▶ _Exercise goal_
Return the number of lines below with "nghệ" in them, and nothing else.

▶ _Exercise data_
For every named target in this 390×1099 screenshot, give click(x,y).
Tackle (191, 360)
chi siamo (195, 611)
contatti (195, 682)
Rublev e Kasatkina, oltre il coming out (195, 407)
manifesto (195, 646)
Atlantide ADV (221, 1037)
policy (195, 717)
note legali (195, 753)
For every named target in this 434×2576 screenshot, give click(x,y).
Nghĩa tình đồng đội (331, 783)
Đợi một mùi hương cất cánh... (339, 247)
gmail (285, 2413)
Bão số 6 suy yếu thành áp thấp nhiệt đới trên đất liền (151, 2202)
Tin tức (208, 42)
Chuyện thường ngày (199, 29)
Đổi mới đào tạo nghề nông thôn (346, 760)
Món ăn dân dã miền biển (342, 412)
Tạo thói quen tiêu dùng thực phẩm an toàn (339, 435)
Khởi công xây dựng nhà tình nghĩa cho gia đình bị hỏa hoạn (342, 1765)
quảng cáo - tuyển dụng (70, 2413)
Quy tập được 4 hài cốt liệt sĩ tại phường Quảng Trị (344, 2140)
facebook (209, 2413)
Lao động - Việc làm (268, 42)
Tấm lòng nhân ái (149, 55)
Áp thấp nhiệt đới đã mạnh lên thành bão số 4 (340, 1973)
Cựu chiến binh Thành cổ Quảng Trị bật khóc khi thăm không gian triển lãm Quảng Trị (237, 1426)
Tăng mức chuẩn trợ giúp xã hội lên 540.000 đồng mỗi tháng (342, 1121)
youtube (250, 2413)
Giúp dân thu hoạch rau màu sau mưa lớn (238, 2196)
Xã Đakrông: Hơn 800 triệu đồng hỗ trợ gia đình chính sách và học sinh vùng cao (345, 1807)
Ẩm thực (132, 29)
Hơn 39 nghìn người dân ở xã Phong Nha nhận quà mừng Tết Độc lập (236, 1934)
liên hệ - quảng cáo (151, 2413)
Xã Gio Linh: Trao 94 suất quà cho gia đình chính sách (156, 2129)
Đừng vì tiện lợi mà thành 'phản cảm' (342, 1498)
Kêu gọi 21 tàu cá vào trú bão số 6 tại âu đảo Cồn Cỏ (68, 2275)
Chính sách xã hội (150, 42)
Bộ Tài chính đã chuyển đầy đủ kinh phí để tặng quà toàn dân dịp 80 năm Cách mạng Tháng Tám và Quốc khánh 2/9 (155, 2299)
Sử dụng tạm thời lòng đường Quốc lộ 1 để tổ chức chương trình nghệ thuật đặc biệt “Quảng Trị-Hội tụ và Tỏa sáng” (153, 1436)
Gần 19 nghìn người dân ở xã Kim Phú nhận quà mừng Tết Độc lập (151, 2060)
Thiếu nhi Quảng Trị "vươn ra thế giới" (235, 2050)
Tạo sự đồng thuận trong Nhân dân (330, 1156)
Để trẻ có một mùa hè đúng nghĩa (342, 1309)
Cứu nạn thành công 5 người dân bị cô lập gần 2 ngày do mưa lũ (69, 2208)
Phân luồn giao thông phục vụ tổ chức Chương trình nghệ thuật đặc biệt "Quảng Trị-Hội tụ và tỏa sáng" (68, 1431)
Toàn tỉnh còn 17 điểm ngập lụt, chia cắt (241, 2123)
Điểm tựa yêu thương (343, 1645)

▶ _Response area_
2